#### Text shown

Quick: Name the Western U.S. city most vulnerable to a terrorist attack. Is it Los Angeles, with its crowded roads that make quick escape impossible? San Francisco and its iconic bridge? Or Seattle with its Space Needle and busy port?

Try Boise, Idaho, with its, um, potatoes.

A new study funded largely by the Department of Homeland Security ranked 132 American cities according to vulnerability to terrorist attacks. Boise was the only city in the western half of the country to make the top 10.

"To be honest, we're a little bit surprised," said Adam Park, a spokesman for Boise, a landlocked city of 200,000 where the big event this weekend is a Professional Bull Riders invitational.

The rest of the top 10 -- led by New Orleans and including New York and Washington, D.C. -- were largely East Coast cities. Los Angeles was No. 41, followed by San Francisco at 66 and Seattle at 87.

"Is this a typo or what?" asked Bobbie Patterson, executive director of the Boise Convention and Visitors Bureau. "Where in the world did this information come from?"

It came from four years of work and a series of mathematical formulas developed by Walter W. Piegorsch, a professor at the University of Arizona, with help from Susan Cutter at the University of South Carolina and Frank Hardisty at Pennsylvania State University. The study was published in December by Risk Analysis, a well-regarded journal.

The researchers assessed the vulnerability of each city to a terrorist attack based on three things: socioeconomics, infrastructure, and geophysical hazards such as the potential for flooding or fire.

The analysis measured not whether a city would make an attractive target to a terrorist but rather how well it could withstand an attack, Piegorsch said.

"This wasn't a question of what places a terrorist wants," Piegorsch said. "The targetability is not an issue here; it's the vulnerability if they were targeted."

The researchers color-coded that vulnerability, assigning green to areas with low vulnerability to a terrorist incident and resulting casualties, yellow to those with high vulnerability but low casualties, and red to those with high marks in both vulnerability and casualties.

#### Raw records

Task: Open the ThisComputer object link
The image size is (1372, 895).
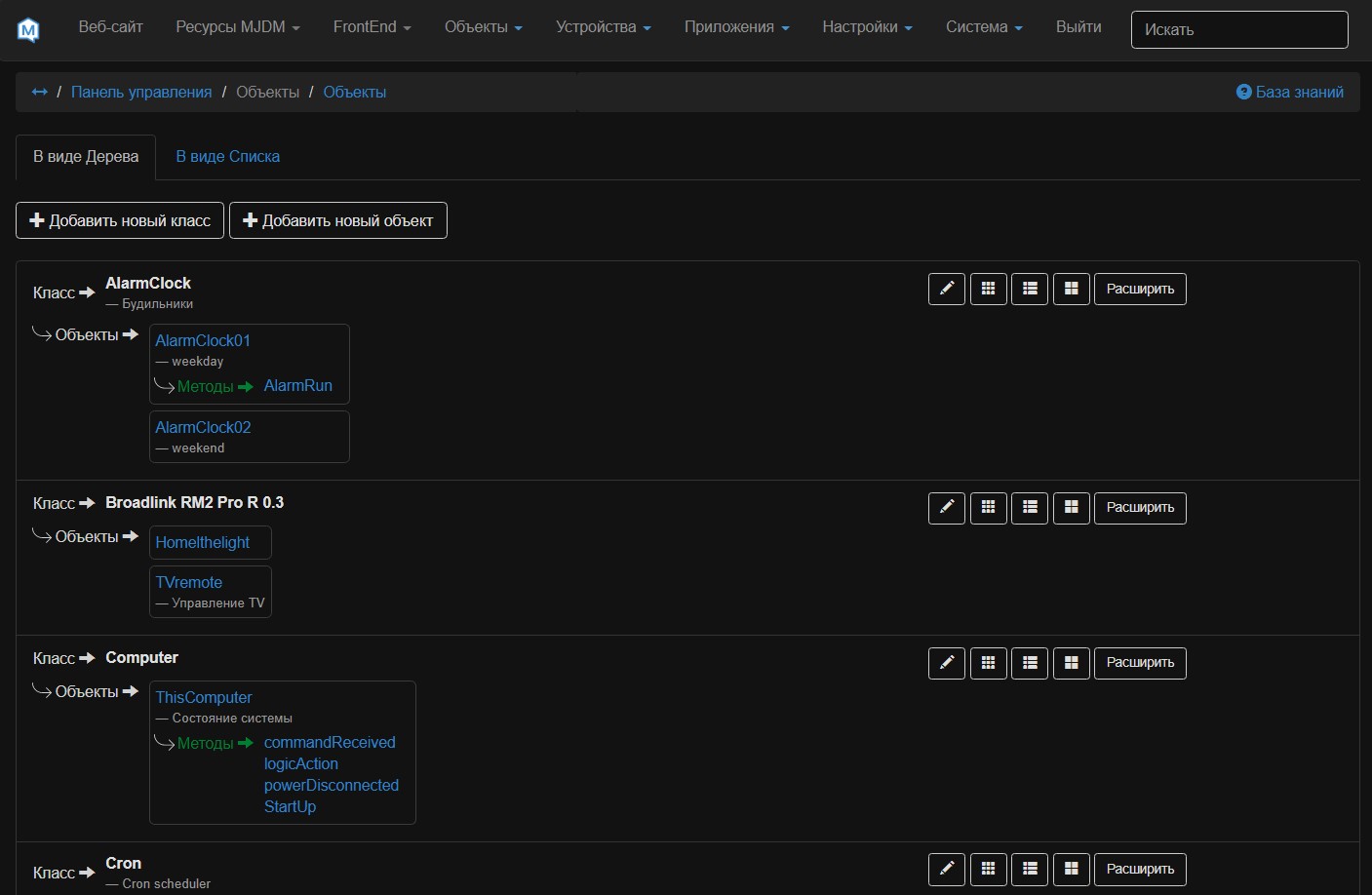Action: (x=204, y=697)
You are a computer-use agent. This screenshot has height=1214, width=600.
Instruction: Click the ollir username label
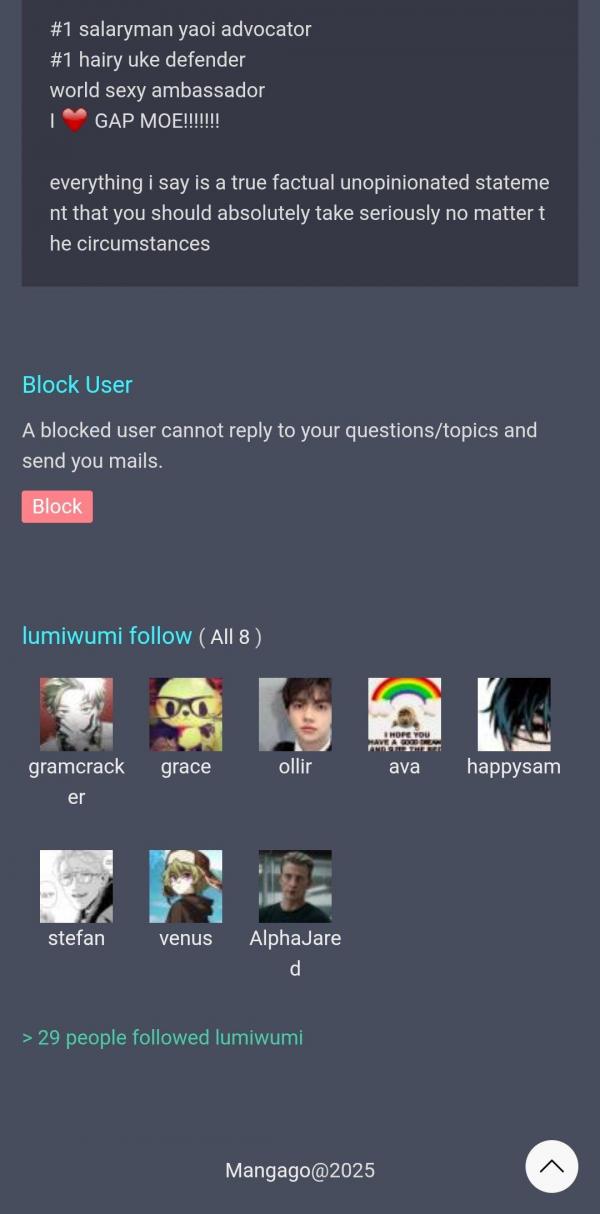click(295, 767)
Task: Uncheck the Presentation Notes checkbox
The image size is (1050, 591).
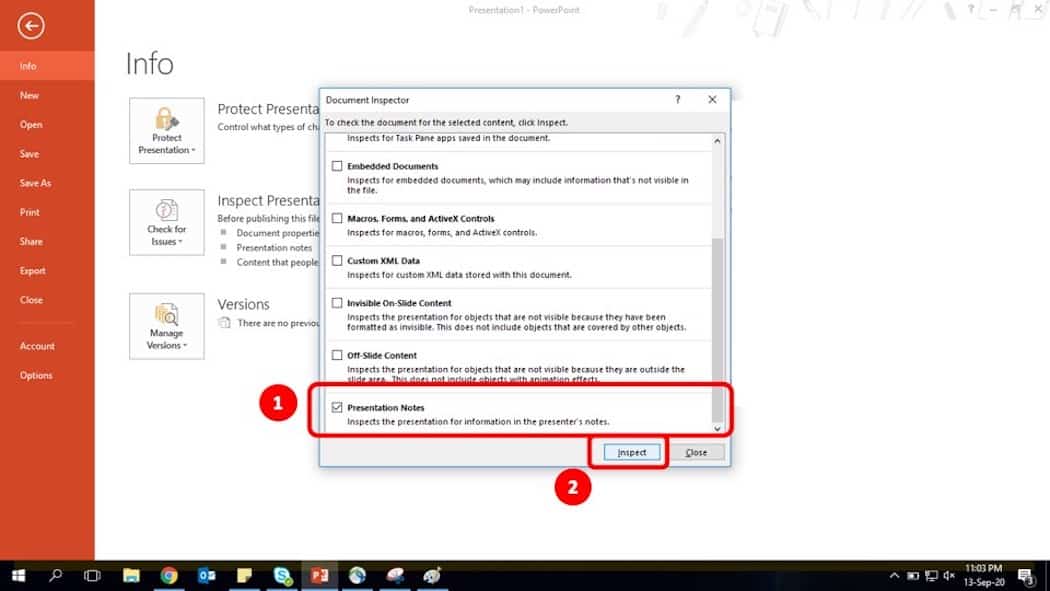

#### Stated problem A
In the article about the terrorism vulnerability study, which journal published the study?
#### Stated problem B
Repeat the article on the terrorism vulnerability study from "A new study" up to and including "Bull Riders invitational.".

#### Output A
Risk Analysis published the study.

#### Output B
A new study funded largely by the Department of Homeland Security ranked 132 American cities according to vulnerability to terrorist attacks. Boise was the only city in the western half of the country to make the top 10.

"To be honest, we're a little bit surprised," said Adam Park, a spokesman for Boise, a landlocked city of 200,000 where the big event this weekend is a Professional Bull Riders invitational.